INFORMATION:
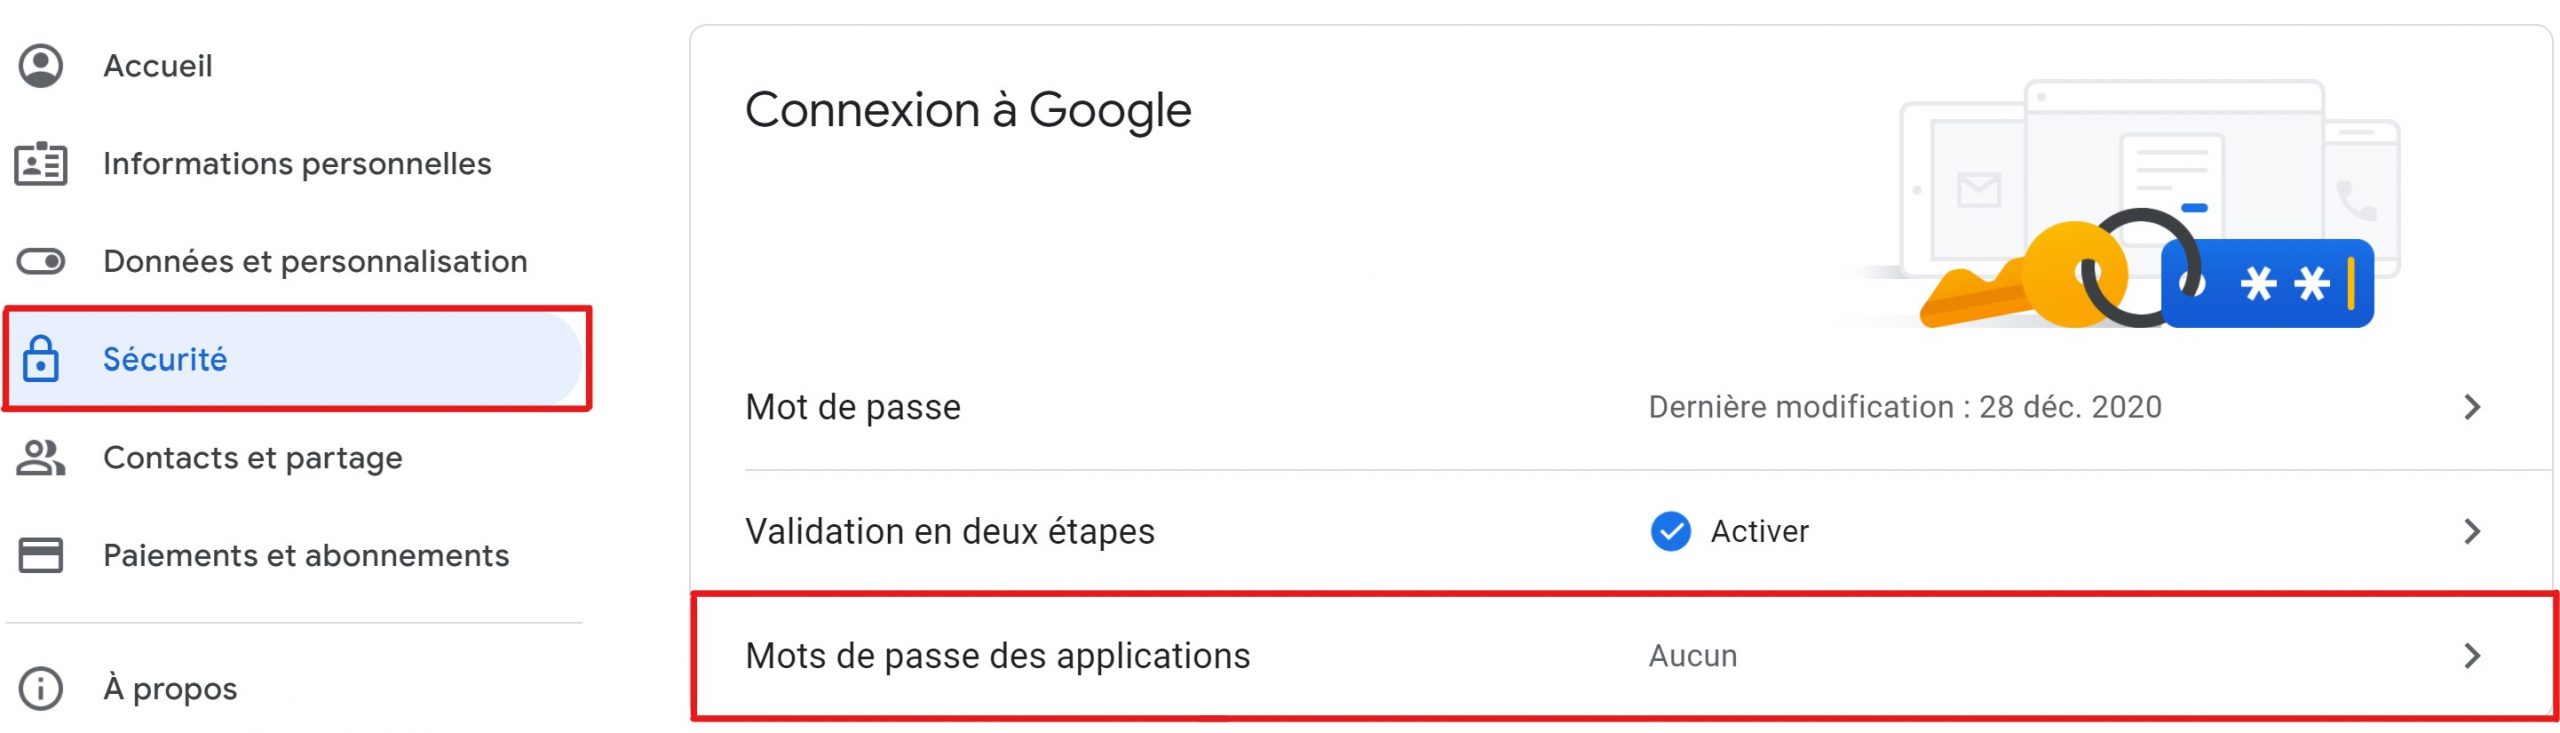Screen dimensions: 2560x733
Task: Select the Sécurité sidebar entry
Action: pyautogui.click(x=294, y=359)
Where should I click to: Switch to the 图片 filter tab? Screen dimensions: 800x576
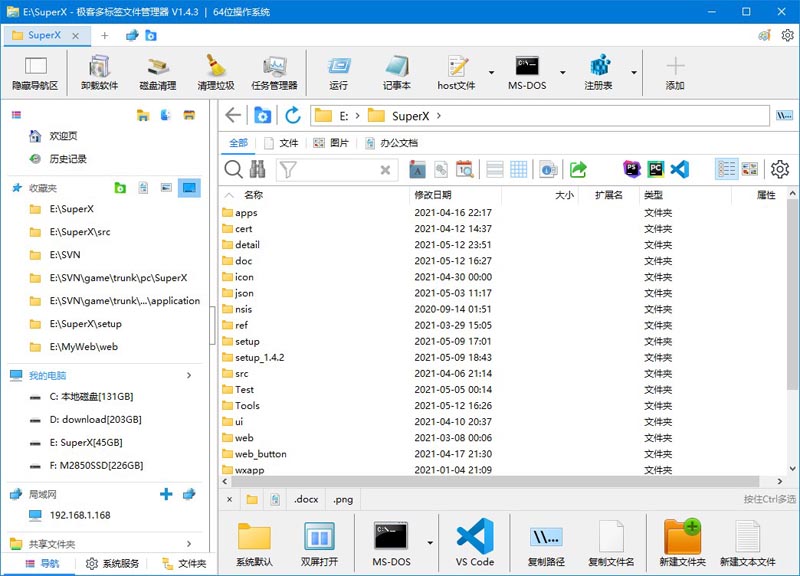point(331,143)
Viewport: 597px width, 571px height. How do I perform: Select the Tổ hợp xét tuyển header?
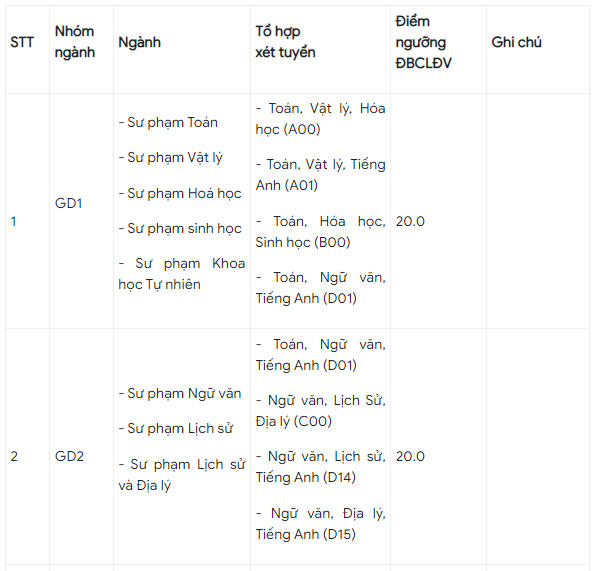[x=285, y=42]
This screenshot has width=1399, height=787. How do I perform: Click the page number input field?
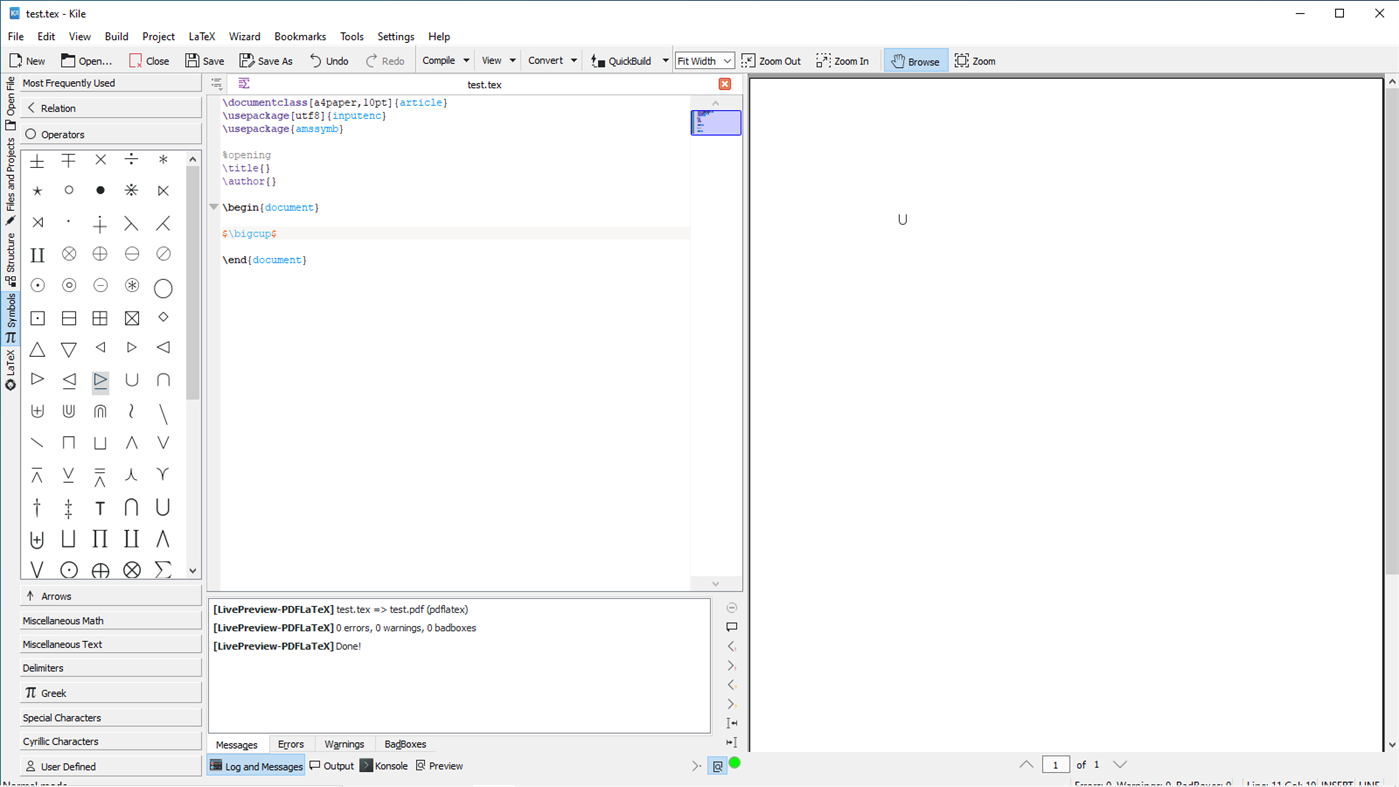[1056, 764]
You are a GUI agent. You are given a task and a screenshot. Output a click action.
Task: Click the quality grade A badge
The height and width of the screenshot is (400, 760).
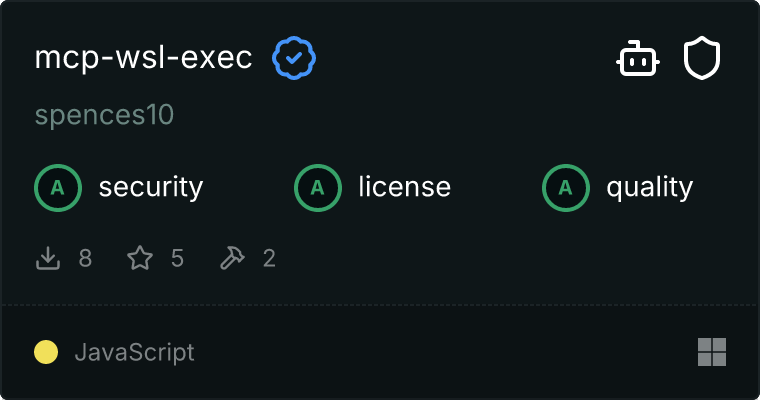coord(566,187)
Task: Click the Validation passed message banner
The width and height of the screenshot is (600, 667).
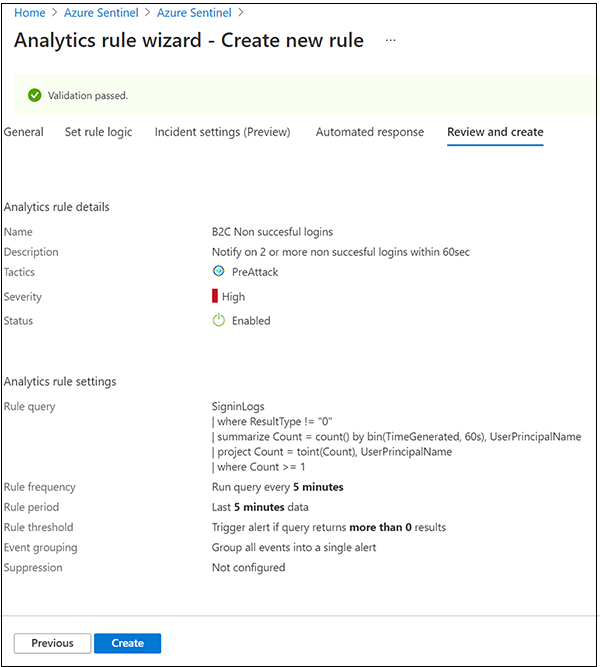Action: (300, 96)
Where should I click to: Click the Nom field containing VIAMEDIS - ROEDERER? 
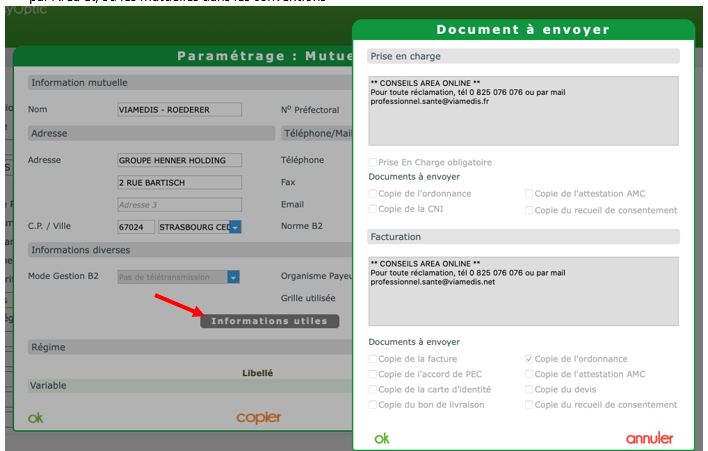pos(179,109)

EXERCISE: Copy nothing but the lines above from the one with "Where should I click to: Switch" through the end of the material, word for word, and drop the pictures.

EXERCISE ANSWER:
Where should I click to: Switch to the 图片 filter tab? Screen dimensions: 800x576
point(331,143)
Viewport: 597px width, 571px height. How do I perform: Select the Tổ hợp xét tuyển header?
[x=285, y=42]
This screenshot has width=1399, height=787. How do I perform: Click the page number input field?
[1056, 764]
You are a GUI agent. You are given a task and a screenshot. Output a click action.
Task: Click the quality grade A badge
The height and width of the screenshot is (400, 760).
coord(566,187)
Task: Click the Validation passed message banner
The width and height of the screenshot is (600, 667).
Action: (300, 96)
Where should I click to: Click the Nom field containing VIAMEDIS - ROEDERER? 
pos(179,109)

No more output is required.